A disponibilidade para apoiar o regresso da Guiné-Bissau à normalidade constitucional voltou a ser assumida ao mais alto nível da lusofonia. Uma resolução aprovada na 31.ª reunião ordinária do Conselho de Ministros da Comunidade dos Países de Língua Portuguesa (CPLP), reunido em Díli, reafirma o empenho do organismo em ajudar a repor a paz e a devolver as instituições guineenses ao funcionamento próprio de «um Estado democrático de direito».
O compromisso é explícito. A organização promete prosseguir o trabalho por vias diplomáticas, em articulação com a Comunidade Económica dos Estados da África Ocidental (CEDEAO) e a União Africana, com o objectivo declarado de fazer o país regressar à normalidade democrática. De acordo com a Deutsche Welle, a resolução dirige um apelo directo aos actores políticos, militares e institucionais, e ainda à sociedade civil, para que coloquem o diálogo acima de tudo — em nome da estabilidade, da paz social e do funcionamento regular das instituições.

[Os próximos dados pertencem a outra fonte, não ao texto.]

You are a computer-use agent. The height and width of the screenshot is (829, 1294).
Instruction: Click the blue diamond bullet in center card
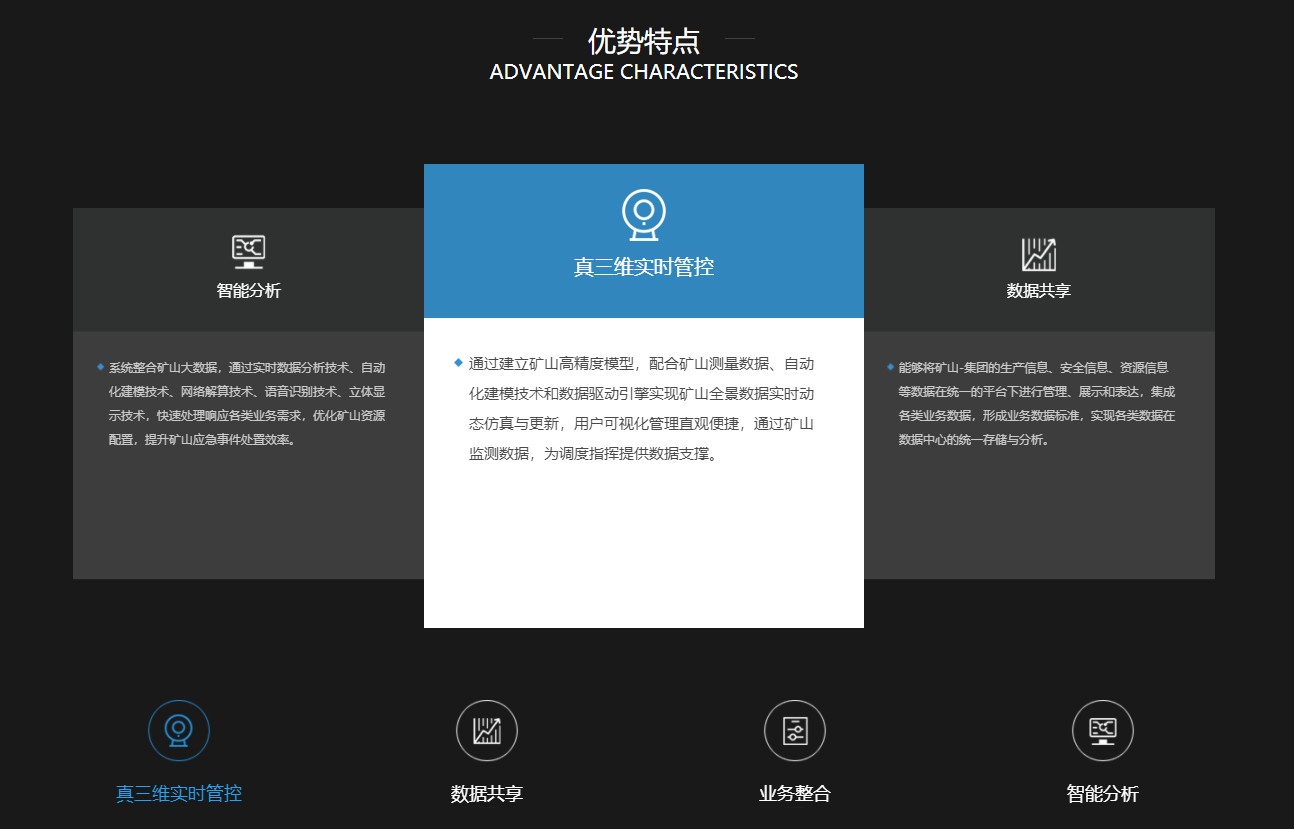pos(458,362)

Há uma insistência que atravessa todo o documento: a liberdade. Os ministros sublinham a importância da plena liberdade de expressão, da participação cívica e da associação social, cultural e política, direitos consagrados em textos constitucionais aprovados democraticamente.
A crise não é nova. A Guiné-Bissau foi suspensa da CPLP em Dezembro de 2025, depois de um golpe de Estado que afastou o Presidente Umaro Sissoco Embaló e interrompeu o processo eleitoral — incluindo a divulgação dos resultados das eleições gerais de Novembro desse ano. Com a suspensão, a presidência da Comunidade, então nas mãos de Bissau, transitou para Timor-Leste.
O calendário de transição avança. No dia 30, os guineenses são chamados a pronunciar-se sobre a nova Constituição, proposta pelo Conselho Nacional de Transição. O referendo antecede em cerca de três meses as novas eleições gerais, presidenciais e legislativas, marcadas para 6 de Dezembro.
Para a CPLP, a saída passa pelas urnas. A resolução defende que uma solução política duradoura depende da liberdade do povo guineense para realizar eleições transparentes, livres e inclusivas. No mesmo texto, os ministros valorizam ainda o gesto humanitário que representou a libertação de Domingos Simões Pereira, líder do Partido Africano para a Independência da Guiné e Cabo Verde (PAIGC) e antigo secretário-executivo da própria Comunidade.